Share your dilemmas and get honest opinions from other Mumsnetters.

WIBU to give poor appraisal feedback to a close colleague even though they would know it came from me?

14 replies

Thurlow · 27/07/2018 15:39

Honest dilemma.

Colleague is pretty rubbish at her job. Not dire at her main job but one of those stress, flappy, complaining people who makes everything seem twice as much hard work.

A smaller part of her job is doing a task that I manage for our team. She is shite at that. I've told our joint line manager several times and she agrees but does nothing. (I can't do much about it I manage it but don't manage the people).
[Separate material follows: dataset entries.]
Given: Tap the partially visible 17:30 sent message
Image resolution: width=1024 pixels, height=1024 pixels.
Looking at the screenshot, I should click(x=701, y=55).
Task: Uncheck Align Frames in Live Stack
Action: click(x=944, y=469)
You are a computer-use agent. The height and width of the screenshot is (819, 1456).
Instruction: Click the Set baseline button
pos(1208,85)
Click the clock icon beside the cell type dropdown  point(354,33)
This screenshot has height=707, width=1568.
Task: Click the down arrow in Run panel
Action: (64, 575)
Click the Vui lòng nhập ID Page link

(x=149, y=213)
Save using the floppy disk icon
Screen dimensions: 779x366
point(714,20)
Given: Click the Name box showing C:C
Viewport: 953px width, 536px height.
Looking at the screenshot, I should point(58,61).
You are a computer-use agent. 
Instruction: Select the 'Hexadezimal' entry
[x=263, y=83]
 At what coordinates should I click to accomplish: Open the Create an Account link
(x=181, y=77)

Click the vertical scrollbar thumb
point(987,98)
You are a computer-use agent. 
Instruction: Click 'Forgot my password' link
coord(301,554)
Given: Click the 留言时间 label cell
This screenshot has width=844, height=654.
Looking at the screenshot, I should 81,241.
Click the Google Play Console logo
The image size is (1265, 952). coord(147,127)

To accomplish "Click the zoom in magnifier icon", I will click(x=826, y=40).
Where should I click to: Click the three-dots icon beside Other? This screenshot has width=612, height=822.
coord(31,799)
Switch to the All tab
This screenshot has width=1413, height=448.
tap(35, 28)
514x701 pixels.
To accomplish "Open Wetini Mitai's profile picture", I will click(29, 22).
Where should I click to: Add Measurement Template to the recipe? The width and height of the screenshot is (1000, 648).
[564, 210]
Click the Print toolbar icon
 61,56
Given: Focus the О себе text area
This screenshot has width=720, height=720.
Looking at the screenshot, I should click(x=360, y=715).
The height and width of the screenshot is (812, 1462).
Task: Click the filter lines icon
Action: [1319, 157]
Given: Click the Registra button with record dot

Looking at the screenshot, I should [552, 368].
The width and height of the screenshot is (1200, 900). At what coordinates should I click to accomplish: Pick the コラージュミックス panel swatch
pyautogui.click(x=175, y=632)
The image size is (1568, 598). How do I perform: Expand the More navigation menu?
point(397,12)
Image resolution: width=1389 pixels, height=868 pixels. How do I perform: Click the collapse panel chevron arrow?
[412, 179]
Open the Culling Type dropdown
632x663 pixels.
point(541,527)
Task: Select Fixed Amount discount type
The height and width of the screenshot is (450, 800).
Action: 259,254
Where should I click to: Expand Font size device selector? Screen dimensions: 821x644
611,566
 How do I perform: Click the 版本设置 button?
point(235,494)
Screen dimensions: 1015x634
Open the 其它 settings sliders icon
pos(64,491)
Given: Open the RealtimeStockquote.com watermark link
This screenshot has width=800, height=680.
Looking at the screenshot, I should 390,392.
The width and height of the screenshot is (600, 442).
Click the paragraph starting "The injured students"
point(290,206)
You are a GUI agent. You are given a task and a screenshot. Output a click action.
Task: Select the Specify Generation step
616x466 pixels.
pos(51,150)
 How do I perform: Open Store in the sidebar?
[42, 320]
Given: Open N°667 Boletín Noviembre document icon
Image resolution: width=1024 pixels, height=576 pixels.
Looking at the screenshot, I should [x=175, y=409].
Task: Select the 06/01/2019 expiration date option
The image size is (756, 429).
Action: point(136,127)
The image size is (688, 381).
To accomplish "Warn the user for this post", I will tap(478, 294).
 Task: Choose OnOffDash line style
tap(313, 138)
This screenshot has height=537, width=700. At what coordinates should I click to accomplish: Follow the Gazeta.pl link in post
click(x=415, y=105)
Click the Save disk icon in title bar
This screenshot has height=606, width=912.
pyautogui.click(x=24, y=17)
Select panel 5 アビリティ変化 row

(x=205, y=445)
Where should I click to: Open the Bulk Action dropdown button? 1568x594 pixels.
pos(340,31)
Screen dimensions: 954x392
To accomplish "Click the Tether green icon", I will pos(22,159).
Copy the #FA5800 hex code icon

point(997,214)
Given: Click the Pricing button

Anyway, we have that anonymous feedback malarkey for our annual appraisals. She's asked me. If I'm honest, she'll know it comes from me because no one else in the firm would say she needs to improve at X. But we sit a few desks apart in a very small team so, awkward.

Which one is more U - to be polite, vague and not very constructive in my feedback, or brutally honest and endure the fall out?

(And just to be clear, there is NOTHING important about our job, so it really doesn't matter if she's good at it or not)

OP posts:
peachgreen · 27/07/2018 15:43

Feedback sandwich. Something nice, constructive criticism, something nice. Easy peasy.

greendale17 · 27/07/2018 15:45

I always say honesty is best. So I would be bruta

JagerPlease · 27/07/2018 16:49

I did this with my boss and tried to not be too specific. Turns out she could tell it was me anyway. Made for an awkward few weeks but actually things improved afterwards so I would say go for it! But as PP have said also look to include positives

BadPolicy · 27/07/2018 16:53

Be honest, constructive and kind. Say openly what she is not good at, and how she can make improvements, but also be clear about her strengths. There's no need to be brutal about it.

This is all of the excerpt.